Aufgabe 1
Bearbeiten Sie den Artikel über den Maler Arnold Schmidt-Niechciol: Geben Sie den Abschnitt zwischen "Ein Leben in" und "ganz neu überdenken." (beide eingeschlossen) erneut aus und ersetzen Sie dabei "Pechvogel" durch "Unglücksrabe".
Aufgabe 2
Führen Sie alle Dinge auf, von denen laut dem Artikel über den Maler Arnold Schmidt-Niechciol jemand in einer depressiven Phase sicher ist.
Aufgabe 3
Setzen Sie den Artikel über den Maler Arnold Schmidt-Niechciol im Anschluss an seinen letzten Satz fort.

Dokumenttext

■ ■ ■

Ein Leben in Waterloo

■ Das Paula-Modersohn-Becker-Museum widmet dem vergessenen und vom Unglück verfolgten Bremer Maler Arnold Schmidt-Niechciol eine Ausstellung

Wer gerade mal wieder ein Depressiönchen durchmacht und sicher ist, das ärmste Schwein auf der Welt zu sein, von niemanden geliebt zu werden und zudem sowieso im Leben immer schon ein großer Pechvogel gewesen zu sein, der sollte Bekanntschaft mit der Biografie von Arnold Schmidt-Niechciol machen. Und im Anschluß daran alles nochmals ganz neu überdenken.

■ ■ ■

Datensatzeinträge
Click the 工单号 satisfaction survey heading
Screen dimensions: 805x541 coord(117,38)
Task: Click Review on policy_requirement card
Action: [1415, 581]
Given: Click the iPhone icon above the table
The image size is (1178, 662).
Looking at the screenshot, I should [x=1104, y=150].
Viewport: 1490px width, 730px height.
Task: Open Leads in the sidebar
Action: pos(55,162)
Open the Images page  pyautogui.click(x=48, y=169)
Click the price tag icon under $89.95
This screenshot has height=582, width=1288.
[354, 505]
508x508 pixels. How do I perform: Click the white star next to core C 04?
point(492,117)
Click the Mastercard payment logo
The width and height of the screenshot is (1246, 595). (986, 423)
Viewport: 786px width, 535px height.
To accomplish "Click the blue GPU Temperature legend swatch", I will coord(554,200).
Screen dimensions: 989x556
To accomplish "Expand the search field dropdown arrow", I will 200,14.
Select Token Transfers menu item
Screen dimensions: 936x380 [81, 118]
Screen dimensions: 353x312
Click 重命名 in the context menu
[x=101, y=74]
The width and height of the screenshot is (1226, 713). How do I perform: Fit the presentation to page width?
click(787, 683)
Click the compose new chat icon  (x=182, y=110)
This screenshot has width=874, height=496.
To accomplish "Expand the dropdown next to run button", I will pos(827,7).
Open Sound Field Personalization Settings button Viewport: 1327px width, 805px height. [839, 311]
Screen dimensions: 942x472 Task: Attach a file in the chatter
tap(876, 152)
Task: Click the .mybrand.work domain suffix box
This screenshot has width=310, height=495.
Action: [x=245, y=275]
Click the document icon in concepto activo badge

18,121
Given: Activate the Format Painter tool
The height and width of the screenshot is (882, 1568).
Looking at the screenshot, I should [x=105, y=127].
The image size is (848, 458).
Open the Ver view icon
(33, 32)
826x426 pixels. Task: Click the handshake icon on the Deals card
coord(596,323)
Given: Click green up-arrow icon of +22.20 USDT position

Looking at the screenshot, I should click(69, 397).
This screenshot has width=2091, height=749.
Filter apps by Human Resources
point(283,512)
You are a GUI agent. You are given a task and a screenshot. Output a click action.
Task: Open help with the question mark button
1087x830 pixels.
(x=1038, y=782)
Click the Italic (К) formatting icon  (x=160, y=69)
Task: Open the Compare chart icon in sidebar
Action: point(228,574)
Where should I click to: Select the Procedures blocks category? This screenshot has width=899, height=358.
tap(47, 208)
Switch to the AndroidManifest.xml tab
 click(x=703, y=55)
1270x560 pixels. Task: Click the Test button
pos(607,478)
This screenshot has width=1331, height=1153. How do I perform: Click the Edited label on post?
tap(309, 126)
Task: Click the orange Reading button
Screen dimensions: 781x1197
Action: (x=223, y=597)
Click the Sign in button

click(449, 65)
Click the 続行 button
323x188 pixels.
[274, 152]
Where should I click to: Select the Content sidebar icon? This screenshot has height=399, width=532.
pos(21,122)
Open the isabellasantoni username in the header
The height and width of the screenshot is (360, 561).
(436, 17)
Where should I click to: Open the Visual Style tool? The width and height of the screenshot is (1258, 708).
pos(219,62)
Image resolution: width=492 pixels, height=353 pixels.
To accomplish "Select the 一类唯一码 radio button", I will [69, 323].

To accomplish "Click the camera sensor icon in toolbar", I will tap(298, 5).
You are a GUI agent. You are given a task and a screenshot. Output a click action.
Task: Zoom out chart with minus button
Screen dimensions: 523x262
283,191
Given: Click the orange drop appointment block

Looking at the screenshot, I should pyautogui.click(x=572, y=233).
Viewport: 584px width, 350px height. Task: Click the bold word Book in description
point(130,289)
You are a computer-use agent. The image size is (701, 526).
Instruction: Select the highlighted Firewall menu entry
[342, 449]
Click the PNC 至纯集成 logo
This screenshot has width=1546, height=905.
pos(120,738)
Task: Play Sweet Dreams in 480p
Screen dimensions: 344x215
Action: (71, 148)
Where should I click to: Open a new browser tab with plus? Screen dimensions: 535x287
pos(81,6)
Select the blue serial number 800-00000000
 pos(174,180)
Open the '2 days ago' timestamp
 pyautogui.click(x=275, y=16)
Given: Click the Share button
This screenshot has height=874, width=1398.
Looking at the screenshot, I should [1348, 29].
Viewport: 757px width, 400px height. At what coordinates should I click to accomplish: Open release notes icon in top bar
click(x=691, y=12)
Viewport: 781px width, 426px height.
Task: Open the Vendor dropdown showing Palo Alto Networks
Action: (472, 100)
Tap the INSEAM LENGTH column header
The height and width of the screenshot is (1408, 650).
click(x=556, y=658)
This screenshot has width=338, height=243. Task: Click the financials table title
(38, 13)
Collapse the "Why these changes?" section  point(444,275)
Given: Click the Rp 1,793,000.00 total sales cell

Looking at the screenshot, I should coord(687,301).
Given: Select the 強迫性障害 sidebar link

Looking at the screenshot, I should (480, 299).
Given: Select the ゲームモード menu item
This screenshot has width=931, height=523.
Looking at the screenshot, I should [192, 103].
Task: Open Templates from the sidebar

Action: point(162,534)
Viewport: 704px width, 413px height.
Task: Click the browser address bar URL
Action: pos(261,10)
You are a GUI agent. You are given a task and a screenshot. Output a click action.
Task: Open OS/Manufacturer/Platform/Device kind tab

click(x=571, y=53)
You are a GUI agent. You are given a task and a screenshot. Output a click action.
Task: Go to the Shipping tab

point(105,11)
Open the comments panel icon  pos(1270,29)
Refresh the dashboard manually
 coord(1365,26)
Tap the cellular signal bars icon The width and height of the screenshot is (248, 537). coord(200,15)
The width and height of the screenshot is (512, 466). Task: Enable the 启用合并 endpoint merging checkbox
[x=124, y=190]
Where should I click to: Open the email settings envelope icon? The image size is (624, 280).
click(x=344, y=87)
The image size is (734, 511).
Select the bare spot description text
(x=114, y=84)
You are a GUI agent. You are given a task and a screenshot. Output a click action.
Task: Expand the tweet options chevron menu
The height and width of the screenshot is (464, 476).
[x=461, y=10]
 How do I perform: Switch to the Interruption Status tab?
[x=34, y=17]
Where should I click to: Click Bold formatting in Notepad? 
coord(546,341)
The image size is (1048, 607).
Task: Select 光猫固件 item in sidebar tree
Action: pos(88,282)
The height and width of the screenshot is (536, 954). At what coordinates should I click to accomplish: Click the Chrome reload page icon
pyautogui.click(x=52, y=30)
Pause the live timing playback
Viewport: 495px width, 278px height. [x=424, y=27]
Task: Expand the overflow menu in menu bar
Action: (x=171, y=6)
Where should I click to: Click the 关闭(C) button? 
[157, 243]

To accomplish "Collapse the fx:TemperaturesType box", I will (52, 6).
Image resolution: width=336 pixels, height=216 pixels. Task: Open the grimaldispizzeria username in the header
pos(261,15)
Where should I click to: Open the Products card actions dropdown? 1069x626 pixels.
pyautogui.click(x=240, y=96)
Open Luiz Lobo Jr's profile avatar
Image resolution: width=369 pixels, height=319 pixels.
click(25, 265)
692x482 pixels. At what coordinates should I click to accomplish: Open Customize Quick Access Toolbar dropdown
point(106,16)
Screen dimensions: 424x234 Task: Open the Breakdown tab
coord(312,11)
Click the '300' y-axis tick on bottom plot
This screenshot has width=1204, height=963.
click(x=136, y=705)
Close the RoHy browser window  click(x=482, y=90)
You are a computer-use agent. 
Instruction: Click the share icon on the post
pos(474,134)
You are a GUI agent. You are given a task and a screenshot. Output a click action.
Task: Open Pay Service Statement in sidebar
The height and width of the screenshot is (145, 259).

■ ■ ■

Ergebnis 1
Ein Leben in Waterloo

■ Das Paula-Modersohn-Becker-Museum widmet dem vergessenen und vom Unglück verfolgten Bremer Maler Arnold Schmidt-Niechciol eine Ausstellung

Wer gerade mal wieder ein Depressiönchen durchmacht und sicher ist, das ärmste Schwein auf der Welt zu sein, von niemanden geliebt zu werden und zudem sowieso im Leben immer schon ein großer Unglücksrabe gewesen zu sein, der sollte Bekanntschaft mit der Biografie von Arnold Schmidt-Niechciol machen. Und im Anschluß daran alles nochmals ganz neu überdenken.

Ergebnis 2
- das ärmste Schwein auf der Welt zu sein
- von niemanden geliebt zu werden
- im Leben immer schon ein großer Pechvogel gewesen zu sein

Ergebnis 3
Ein Skiunfall und die anschließende mißglückte Operation entstellten ihm schon als Kind Gesicht und Leib. Ein fliehendes Kinn und der schiefe, sehr bald fast zahnlose Mund erschwerten ihm das Reden und machten Arnold Schmidt-Niechciol zeitlebens nicht gerade zu einer rasend attraktiven Erscheinung. Auch als Zeichner blieb dem 1893 bei Breslau geborenen Künstler die Anerkennung seiner Mitmenschen weitgehend versagt. Während des Zweiten Weltkriegs wurde seine Bremer Wohnung in der Löningstraße 15 gleich mehrmals ausgebombt, so daß ein schwerkranker und stark unternährter Schmidt-Niechciol das Kriegsende im Mai 1945 erlebte. Es fügt sich in dieses eher triste Bild, daß der am Ende von Lungentuberkulose geplagte Schmidt-Niechciol 1960 weitgehend verarmt in einer Heilstätte des Roten Kreuzes in Nordholz verstarb und auf dem Riensberger Friedhof begraben wurde. Ist so viel Unglück noch zu steigern? Es ist.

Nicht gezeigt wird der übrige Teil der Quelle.